#### SUPPLIED RECORDS ####
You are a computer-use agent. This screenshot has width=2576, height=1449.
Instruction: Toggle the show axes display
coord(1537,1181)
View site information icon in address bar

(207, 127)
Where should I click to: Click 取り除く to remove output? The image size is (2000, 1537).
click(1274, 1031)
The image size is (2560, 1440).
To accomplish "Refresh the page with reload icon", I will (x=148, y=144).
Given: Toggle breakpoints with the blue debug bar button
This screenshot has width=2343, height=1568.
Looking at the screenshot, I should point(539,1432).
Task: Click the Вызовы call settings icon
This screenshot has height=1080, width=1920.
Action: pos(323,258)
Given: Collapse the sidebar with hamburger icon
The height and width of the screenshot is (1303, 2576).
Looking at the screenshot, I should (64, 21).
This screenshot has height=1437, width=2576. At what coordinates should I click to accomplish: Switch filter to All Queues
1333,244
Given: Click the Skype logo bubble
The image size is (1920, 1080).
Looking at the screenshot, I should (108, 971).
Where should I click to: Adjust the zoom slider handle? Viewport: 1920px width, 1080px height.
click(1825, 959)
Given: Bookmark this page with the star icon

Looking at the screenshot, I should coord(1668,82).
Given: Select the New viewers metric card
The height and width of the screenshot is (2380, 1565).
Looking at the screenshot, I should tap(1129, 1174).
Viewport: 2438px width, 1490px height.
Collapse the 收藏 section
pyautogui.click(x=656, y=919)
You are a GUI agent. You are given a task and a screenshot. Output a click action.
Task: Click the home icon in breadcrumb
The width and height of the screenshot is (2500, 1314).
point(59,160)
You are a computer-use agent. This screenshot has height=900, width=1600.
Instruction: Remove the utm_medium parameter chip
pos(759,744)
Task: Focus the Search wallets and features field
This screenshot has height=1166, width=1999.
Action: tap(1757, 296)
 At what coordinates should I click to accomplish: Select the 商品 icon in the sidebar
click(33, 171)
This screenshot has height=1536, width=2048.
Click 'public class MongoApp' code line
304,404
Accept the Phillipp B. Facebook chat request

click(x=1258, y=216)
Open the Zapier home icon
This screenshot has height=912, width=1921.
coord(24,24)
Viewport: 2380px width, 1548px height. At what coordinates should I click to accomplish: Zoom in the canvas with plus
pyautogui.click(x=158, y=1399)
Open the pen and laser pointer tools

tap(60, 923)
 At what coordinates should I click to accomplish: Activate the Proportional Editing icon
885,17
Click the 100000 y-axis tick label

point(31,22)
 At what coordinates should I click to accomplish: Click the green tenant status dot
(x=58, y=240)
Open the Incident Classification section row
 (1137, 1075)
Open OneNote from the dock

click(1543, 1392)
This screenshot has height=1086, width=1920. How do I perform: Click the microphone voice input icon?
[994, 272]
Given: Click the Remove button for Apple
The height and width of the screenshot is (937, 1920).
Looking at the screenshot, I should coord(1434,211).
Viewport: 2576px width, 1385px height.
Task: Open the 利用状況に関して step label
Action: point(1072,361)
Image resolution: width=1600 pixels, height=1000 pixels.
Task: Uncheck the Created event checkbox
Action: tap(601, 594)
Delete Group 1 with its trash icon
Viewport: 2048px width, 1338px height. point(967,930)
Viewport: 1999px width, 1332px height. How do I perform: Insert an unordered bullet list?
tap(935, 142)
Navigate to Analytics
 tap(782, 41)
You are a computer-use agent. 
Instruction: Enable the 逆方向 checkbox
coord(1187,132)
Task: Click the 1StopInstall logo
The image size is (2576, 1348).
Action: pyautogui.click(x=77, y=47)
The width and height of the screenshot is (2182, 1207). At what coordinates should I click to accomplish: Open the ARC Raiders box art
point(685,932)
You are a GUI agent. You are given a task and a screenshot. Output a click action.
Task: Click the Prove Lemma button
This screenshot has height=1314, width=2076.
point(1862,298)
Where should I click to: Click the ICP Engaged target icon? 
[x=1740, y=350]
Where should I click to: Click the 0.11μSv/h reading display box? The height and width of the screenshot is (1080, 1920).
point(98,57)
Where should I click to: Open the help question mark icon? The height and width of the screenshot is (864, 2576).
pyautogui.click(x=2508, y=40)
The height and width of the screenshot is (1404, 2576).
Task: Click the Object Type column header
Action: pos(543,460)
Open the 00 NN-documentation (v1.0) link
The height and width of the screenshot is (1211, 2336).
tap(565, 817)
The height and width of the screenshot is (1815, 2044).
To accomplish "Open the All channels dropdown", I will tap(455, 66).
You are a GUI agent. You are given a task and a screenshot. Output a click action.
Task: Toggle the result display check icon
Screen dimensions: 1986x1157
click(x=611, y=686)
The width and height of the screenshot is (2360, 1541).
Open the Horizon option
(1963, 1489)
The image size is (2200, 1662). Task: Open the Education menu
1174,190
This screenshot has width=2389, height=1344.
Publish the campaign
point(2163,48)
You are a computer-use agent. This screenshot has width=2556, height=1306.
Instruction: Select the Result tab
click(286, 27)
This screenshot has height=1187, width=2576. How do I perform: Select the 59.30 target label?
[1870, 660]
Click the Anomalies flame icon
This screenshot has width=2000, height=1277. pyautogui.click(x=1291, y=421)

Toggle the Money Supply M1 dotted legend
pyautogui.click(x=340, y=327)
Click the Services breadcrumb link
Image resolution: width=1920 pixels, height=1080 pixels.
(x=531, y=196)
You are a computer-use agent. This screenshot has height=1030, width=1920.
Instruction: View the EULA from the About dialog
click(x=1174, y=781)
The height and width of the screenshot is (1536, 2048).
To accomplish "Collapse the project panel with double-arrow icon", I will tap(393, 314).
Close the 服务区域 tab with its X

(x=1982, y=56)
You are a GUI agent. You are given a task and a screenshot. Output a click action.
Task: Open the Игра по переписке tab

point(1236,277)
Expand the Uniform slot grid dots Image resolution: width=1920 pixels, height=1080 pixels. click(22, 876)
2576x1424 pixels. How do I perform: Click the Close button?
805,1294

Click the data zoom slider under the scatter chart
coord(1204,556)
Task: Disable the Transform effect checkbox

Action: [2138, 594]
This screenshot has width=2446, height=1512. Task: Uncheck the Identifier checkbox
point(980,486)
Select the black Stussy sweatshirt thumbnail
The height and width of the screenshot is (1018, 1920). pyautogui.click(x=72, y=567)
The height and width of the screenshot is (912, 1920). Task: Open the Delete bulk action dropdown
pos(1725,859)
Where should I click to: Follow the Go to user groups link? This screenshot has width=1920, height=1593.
####
The lines to copy are those in the records above containing the word "breadcrumb".

Task: Click the home icon in breadcrumb
Click the Services breadcrumb link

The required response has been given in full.